Ce soir de la Saint-Sylvestre, il faudra vérifier si les feux d’artifice sont tolérés dans votre commune avant d’en tirer un et surtout le tirer avant 21h. Il y a deux semaines, le Premier ministre et la ministre de la Santé étaient déjà partis du principe qu’en raison du couvre-feu aucun feu d’artifice ne pourrait être tiré dans l’espace public durant cette période et qu’ils ne jugeaient donc pas nécessaire de les interdire.
Sophie Kieffer
Ventes en baisse
Deux commerces de grande distribution, deux ambiances. À Bâtiself, le magasin de bricolage, «nous en vendons, mais uniquement en ligne – ou sur réservation – car ils n’ont pas été interdits par l’ensemble des communes du pays jusqu’à présent», explique Malou Schmitt, responsable auprès du groupe. «Et le client doit venir les chercher une fois commandés : le click and collect est obligatoire.» Cependant, «les ventes sont en baisse par rapport aux années précédentes».

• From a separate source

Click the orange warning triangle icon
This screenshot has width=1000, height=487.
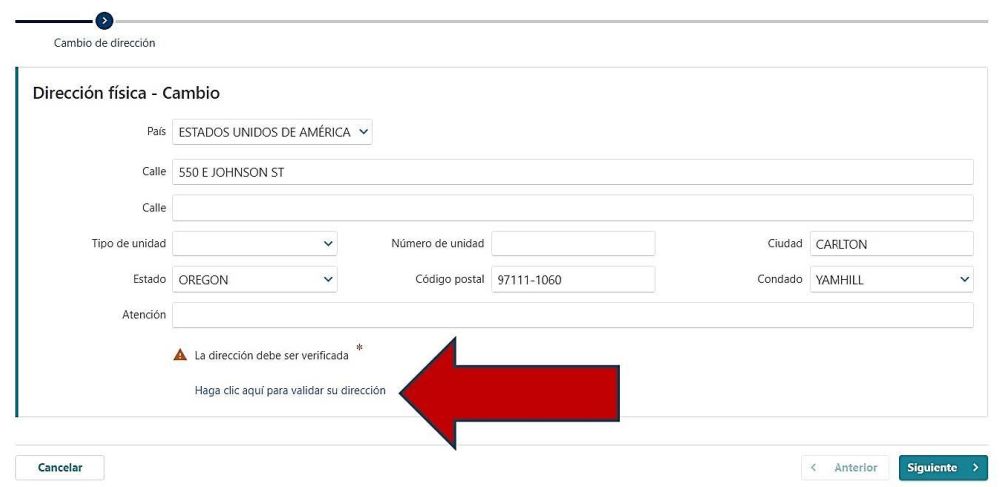(x=180, y=355)
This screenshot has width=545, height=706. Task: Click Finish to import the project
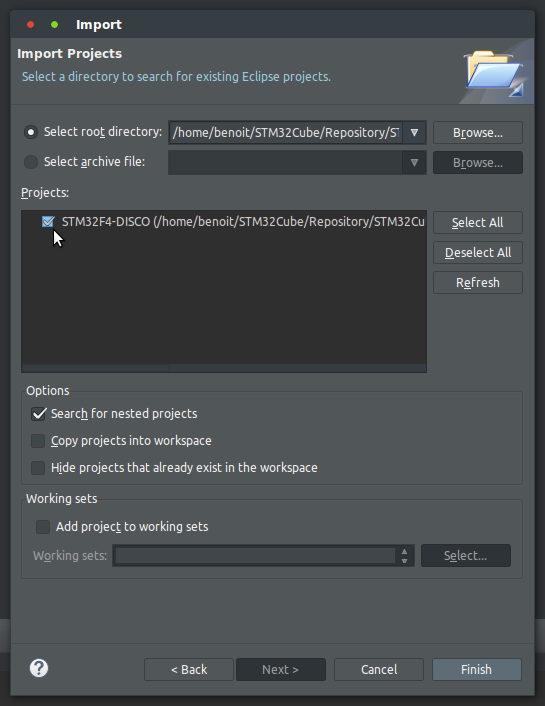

Bannis des rayons depuis un an
Dans le groupe Cactus, la question de la vente d’engins pyrotechniques ne se pose plus. L’enseigne ne vend plus de feux d’artifice, comme l’explique Jean-Marie Reckinger, de la direction des ventes : «Cactus a décidé de ne plus vendre ni feux d’artifice ni pétards dans ses points de vente depuis un an déjà. C’est une résolution en faveur de la protection de l’environnement et donc un choix totalement en ligne avec l’engagement de Cactus de vouloir mieux respecter et préserver la nature.»